WordPiece^[9]^[10] can be viewed as a language-modeling based BPE variant. It trains with similar process to the BPE but uses disparate merge rule: WordPiece select the unit pair that maximizes the likelihood of training data at utmost, rather than choose the most frequent pair. WordPiece chooses the subword pair that has the maximum mutual information value.

WordPiece scores the likelihood of possible pairs using an n-gram LM. ^[9] mentioned that training LMs for every possible merge is prohibit, they used aggressive heuristics to reduce the budget. However, the public training implementation is unavailable.

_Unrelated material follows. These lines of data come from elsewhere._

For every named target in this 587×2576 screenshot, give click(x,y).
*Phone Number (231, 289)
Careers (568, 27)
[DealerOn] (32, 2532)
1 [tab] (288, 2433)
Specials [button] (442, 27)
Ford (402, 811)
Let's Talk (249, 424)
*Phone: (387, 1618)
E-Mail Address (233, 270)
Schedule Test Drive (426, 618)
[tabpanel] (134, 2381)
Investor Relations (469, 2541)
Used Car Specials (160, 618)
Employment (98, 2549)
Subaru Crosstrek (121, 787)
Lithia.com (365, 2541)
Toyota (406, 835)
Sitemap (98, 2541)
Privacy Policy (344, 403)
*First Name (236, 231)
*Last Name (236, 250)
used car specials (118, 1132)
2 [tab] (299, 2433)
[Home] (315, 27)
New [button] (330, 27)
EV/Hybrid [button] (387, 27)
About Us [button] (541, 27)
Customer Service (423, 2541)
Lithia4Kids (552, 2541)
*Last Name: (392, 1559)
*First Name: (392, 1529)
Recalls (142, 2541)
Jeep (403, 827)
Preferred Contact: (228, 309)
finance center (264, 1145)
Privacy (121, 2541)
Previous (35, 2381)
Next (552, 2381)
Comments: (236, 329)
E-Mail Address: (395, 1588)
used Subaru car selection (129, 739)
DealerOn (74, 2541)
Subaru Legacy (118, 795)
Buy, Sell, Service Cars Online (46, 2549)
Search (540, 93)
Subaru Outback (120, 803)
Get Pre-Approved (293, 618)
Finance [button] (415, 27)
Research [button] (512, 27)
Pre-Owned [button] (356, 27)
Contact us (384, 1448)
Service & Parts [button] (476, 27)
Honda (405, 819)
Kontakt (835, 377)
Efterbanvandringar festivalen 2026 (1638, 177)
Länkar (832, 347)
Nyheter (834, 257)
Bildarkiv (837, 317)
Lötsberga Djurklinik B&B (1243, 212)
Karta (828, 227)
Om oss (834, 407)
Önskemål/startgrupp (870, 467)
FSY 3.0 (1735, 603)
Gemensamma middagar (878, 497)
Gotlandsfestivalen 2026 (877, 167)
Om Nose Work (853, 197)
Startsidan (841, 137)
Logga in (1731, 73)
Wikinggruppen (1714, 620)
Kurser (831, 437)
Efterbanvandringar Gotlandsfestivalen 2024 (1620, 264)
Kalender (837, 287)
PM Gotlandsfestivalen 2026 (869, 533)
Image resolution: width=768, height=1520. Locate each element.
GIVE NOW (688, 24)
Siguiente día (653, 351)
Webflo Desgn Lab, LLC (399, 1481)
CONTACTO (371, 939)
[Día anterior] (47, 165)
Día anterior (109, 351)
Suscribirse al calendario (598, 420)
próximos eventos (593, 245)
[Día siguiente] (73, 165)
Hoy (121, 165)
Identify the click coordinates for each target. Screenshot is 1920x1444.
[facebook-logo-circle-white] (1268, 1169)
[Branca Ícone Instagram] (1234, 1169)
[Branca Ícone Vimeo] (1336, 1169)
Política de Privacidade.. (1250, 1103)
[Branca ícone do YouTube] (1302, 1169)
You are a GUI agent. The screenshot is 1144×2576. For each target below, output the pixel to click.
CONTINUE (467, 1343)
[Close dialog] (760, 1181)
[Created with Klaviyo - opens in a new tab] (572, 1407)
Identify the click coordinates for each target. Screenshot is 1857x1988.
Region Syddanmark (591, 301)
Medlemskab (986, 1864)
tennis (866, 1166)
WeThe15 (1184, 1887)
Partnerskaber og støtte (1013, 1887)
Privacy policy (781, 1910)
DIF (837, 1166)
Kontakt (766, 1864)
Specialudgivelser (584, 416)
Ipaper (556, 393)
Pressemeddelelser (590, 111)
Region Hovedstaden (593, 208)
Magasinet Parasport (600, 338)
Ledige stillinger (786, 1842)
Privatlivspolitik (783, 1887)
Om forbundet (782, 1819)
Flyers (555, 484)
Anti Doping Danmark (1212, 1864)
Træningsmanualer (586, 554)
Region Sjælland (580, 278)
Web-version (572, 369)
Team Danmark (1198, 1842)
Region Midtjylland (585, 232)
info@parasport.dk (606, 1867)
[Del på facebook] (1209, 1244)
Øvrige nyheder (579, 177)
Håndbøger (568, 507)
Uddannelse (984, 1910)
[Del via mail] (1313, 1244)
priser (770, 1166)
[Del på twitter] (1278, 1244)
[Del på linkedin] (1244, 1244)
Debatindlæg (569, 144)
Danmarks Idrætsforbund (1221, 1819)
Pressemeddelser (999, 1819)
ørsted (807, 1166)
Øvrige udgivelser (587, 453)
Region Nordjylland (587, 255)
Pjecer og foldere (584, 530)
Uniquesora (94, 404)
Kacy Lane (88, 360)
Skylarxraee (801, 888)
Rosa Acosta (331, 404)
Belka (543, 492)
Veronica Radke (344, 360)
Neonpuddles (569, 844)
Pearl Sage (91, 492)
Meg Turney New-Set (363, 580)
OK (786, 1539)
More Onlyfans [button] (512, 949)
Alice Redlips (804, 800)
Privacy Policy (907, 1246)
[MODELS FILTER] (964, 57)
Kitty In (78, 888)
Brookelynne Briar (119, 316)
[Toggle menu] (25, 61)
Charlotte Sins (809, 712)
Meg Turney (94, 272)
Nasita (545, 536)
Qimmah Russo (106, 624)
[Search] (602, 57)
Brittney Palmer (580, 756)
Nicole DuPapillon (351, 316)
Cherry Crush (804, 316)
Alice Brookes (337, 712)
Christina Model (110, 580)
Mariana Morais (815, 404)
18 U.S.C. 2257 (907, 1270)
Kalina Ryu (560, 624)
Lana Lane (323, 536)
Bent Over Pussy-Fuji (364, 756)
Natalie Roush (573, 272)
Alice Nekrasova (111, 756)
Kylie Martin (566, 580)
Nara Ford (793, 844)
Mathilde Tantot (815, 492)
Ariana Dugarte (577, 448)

The BERT tokenization applies two tokenizers one after another:

BasicTokenizer:
1. Convert text to unicode.
2. Clean text: invalid character removal and whitespace cleanup.
3. Use whitespace to seperate Chinese characters.
4. Whitespace tokenization.
5. Lowercase & Strips accents.
6. Split punctuations.
WordpieceTokenizer:
1. Convert texts to unicode.
2. Apply WordPiece, a greedy longest-match-first algorithm to perform tokenization given vocabulary.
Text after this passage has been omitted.